■ What the task requires ■
Skip any image you find and restate the rest of the data word for word.

====== Material for this task ======

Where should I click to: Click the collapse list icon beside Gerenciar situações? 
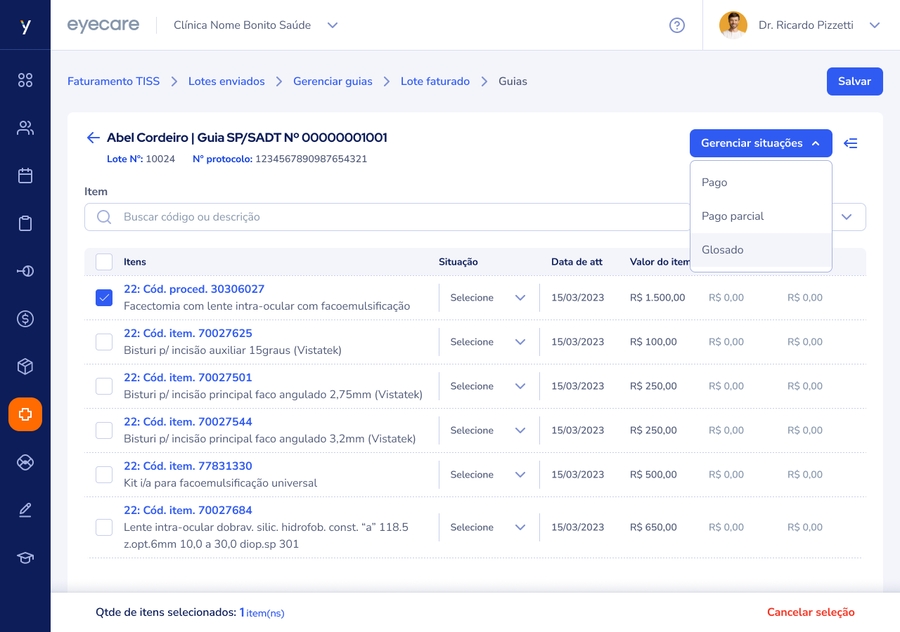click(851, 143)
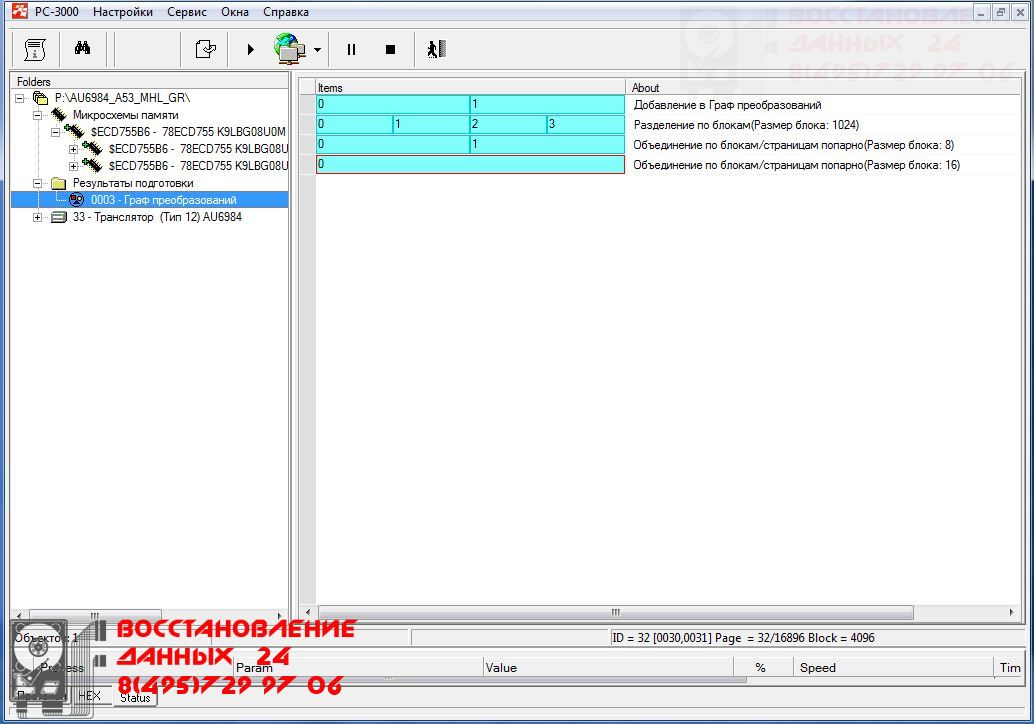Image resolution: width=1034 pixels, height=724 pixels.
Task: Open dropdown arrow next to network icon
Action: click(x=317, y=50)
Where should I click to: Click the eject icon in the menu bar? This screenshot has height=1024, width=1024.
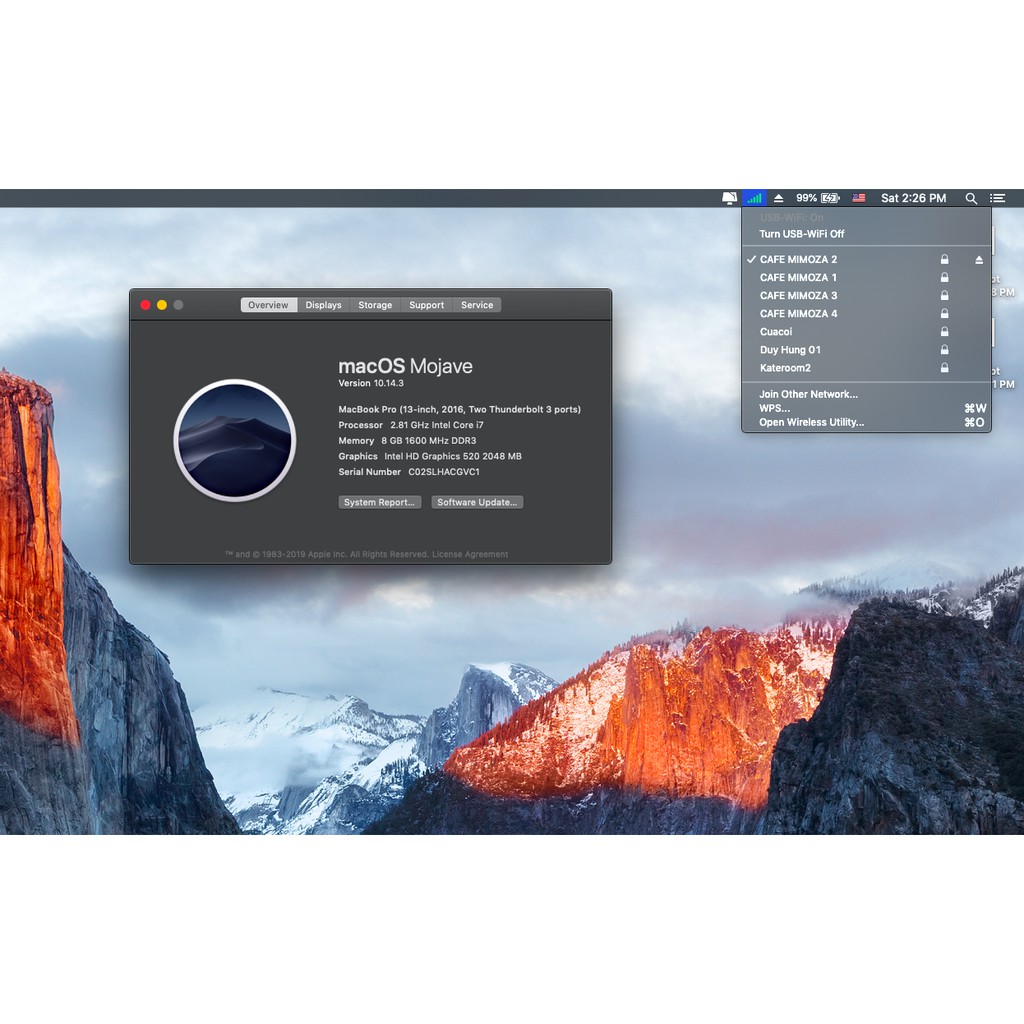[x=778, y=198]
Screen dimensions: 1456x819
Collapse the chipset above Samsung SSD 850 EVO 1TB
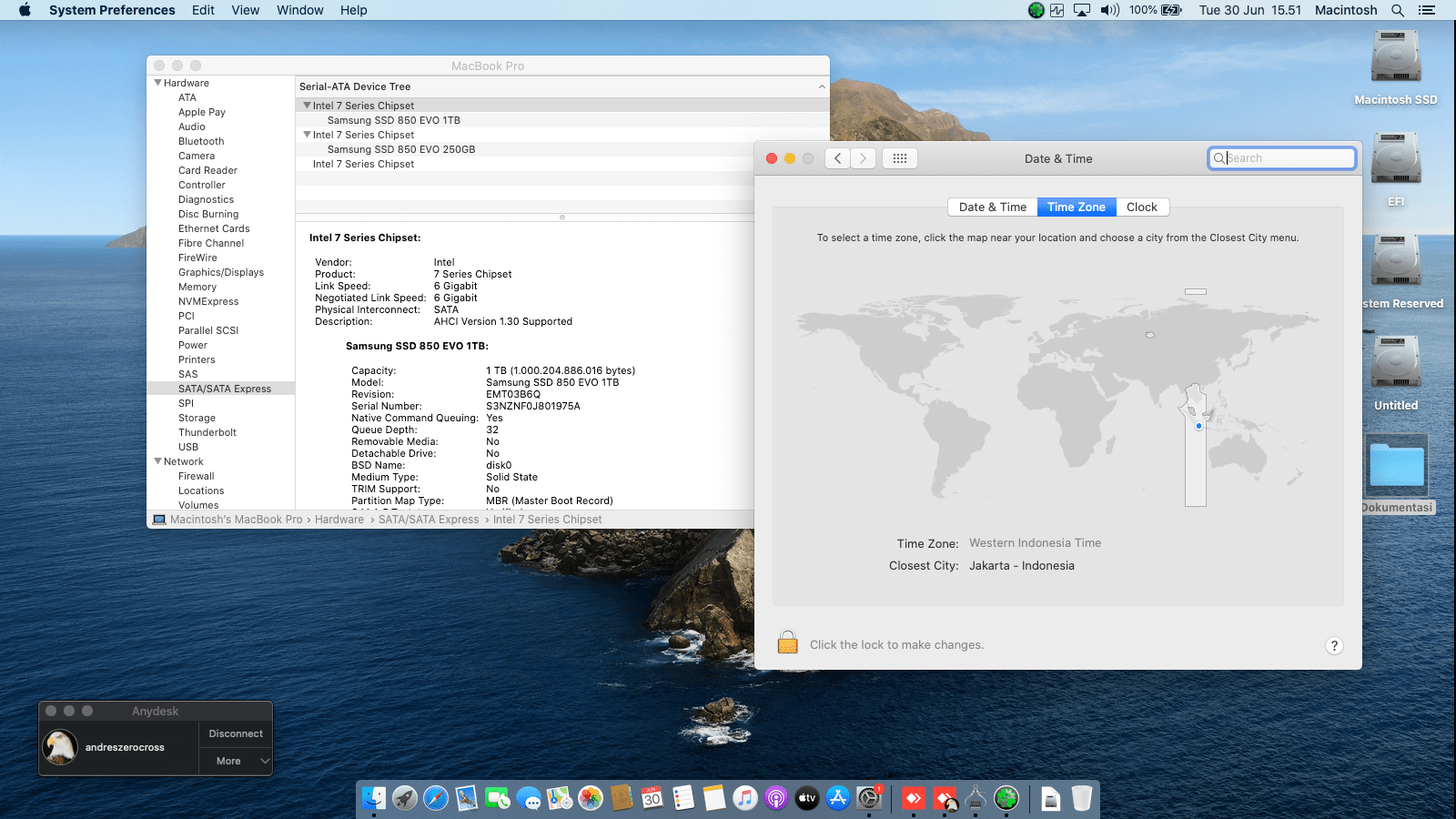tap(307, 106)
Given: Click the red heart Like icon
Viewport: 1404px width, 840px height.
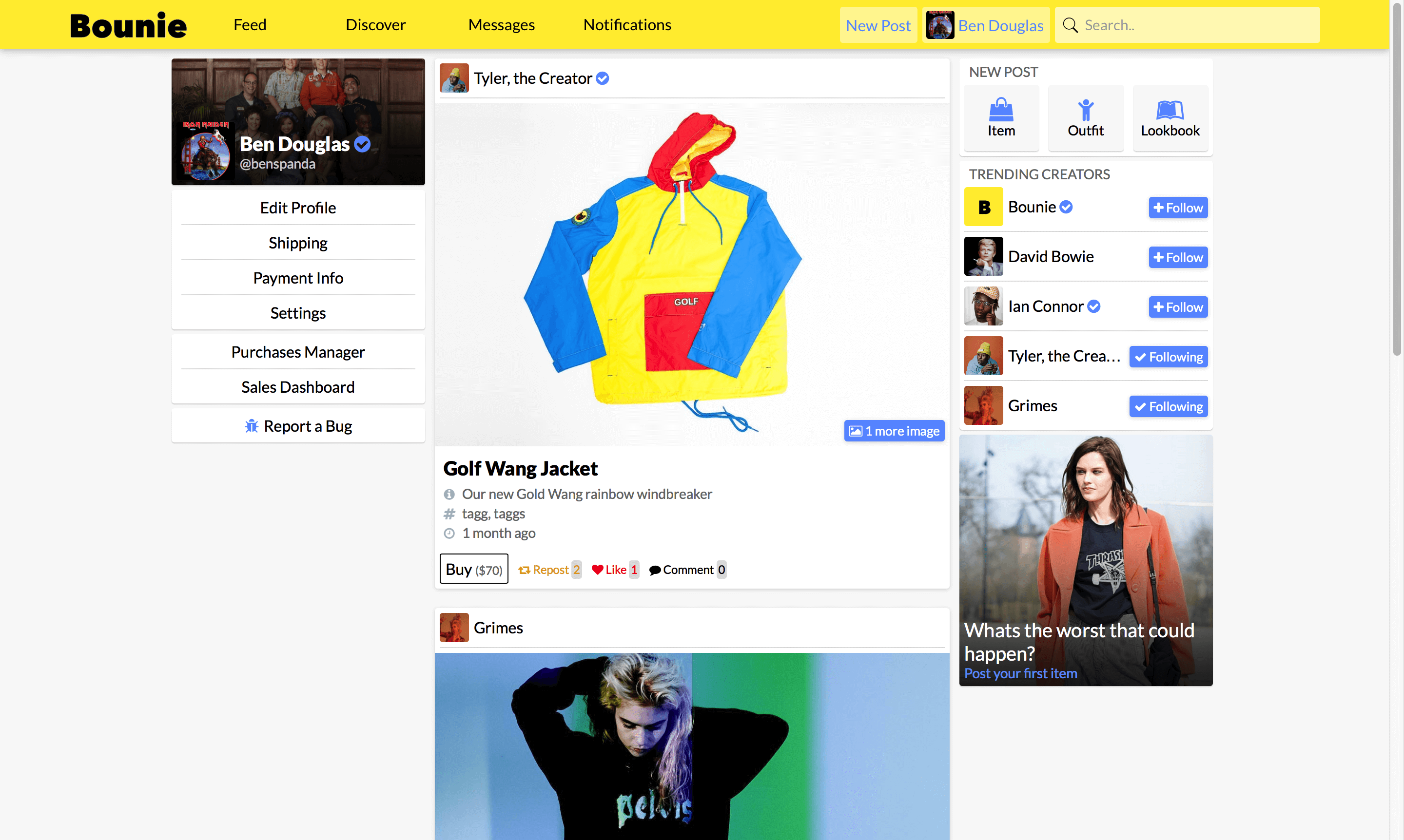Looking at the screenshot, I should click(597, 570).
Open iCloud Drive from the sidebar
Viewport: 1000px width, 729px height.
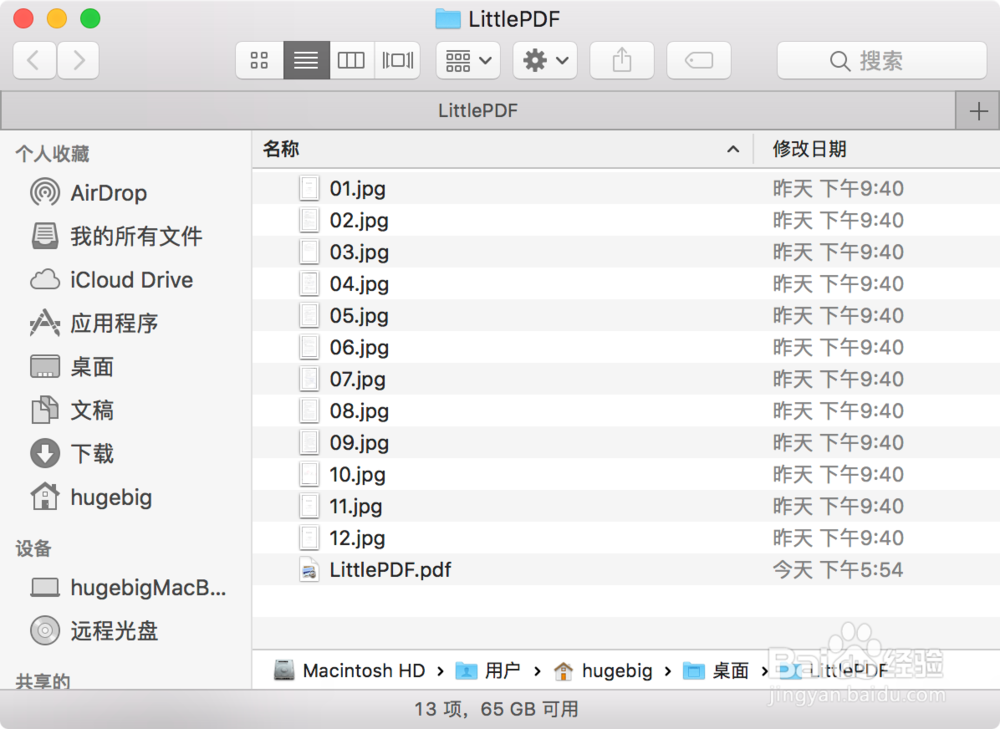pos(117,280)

======

■ Response to the task ■
Where should I click to: Click the collapse list icon beside Gerenciar situações? 
click(851, 143)
Image resolution: width=1034 pixels, height=724 pixels.
Task: Open dropdown arrow next to network icon
Action: click(x=317, y=50)
Where should I click to: Click the eject icon in the menu bar? This screenshot has height=1024, width=1024.
[x=778, y=198]
Screen dimensions: 1456x819
Collapse the chipset above Samsung SSD 850 EVO 1TB
tap(307, 106)
Given: Click the red heart Like icon
Viewport: 1404px width, 840px height.
Looking at the screenshot, I should click(597, 570).
Open iCloud Drive from the sidebar
Viewport: 1000px width, 729px height.
pos(117,280)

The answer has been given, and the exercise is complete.